Work instruction
Everything in the listing below must be set down again exactly.

─── Supplied data

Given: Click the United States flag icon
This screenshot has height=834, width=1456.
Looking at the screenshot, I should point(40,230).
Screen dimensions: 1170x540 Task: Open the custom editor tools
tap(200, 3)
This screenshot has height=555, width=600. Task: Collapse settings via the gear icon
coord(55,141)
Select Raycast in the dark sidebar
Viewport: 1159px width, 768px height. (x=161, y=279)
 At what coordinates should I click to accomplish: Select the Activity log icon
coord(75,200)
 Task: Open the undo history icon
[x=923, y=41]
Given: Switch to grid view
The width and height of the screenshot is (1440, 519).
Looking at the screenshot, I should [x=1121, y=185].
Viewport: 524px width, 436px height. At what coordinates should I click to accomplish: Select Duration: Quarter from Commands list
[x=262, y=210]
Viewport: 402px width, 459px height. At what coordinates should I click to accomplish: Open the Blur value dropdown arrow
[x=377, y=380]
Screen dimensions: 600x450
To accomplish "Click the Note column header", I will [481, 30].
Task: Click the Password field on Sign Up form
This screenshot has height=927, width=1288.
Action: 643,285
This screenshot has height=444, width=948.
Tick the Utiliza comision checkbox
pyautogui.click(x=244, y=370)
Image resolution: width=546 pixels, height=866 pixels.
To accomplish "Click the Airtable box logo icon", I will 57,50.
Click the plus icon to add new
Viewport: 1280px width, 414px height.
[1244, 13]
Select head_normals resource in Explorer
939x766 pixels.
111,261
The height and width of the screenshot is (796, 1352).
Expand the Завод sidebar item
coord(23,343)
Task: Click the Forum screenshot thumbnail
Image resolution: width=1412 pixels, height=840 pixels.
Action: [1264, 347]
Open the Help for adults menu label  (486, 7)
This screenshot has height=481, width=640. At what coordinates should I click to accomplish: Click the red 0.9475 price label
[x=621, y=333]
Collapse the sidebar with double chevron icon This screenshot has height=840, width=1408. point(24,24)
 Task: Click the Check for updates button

──────

Exercise result
Given: Click the United States flag icon
This screenshot has height=834, width=1456.
Looking at the screenshot, I should point(40,230).
Screen dimensions: 1170x540 Task: Open the custom editor tools
tap(200, 3)
This screenshot has height=555, width=600. Task: Collapse settings via the gear icon
coord(55,141)
Select Raycast in the dark sidebar
Viewport: 1159px width, 768px height. (x=161, y=279)
 At what coordinates should I click to accomplish: Select the Activity log icon
coord(75,200)
 Task: Open the undo history icon
[x=923, y=41]
Given: Switch to grid view
The width and height of the screenshot is (1440, 519).
Looking at the screenshot, I should [x=1121, y=185].
Viewport: 524px width, 436px height. At what coordinates should I click to accomplish: Select Duration: Quarter from Commands list
[x=262, y=210]
Viewport: 402px width, 459px height. At what coordinates should I click to accomplish: Open the Blur value dropdown arrow
[x=377, y=380]
Screen dimensions: 600x450
To accomplish "Click the Note column header", I will [481, 30].
Task: Click the Password field on Sign Up form
This screenshot has height=927, width=1288.
Action: 643,285
This screenshot has height=444, width=948.
Tick the Utiliza comision checkbox
pyautogui.click(x=244, y=370)
Image resolution: width=546 pixels, height=866 pixels.
To accomplish "Click the Airtable box logo icon", I will 57,50.
Click the plus icon to add new
Viewport: 1280px width, 414px height.
[1244, 13]
Select head_normals resource in Explorer
939x766 pixels.
111,261
The height and width of the screenshot is (796, 1352).
Expand the Завод sidebar item
coord(23,343)
Task: Click the Forum screenshot thumbnail
Image resolution: width=1412 pixels, height=840 pixels.
Action: [1264, 347]
Open the Help for adults menu label  (486, 7)
This screenshot has height=481, width=640. At what coordinates should I click to accomplish: Click the red 0.9475 price label
[x=621, y=333]
Collapse the sidebar with double chevron icon This screenshot has height=840, width=1408. point(24,24)
 Task: Click the Check for updates button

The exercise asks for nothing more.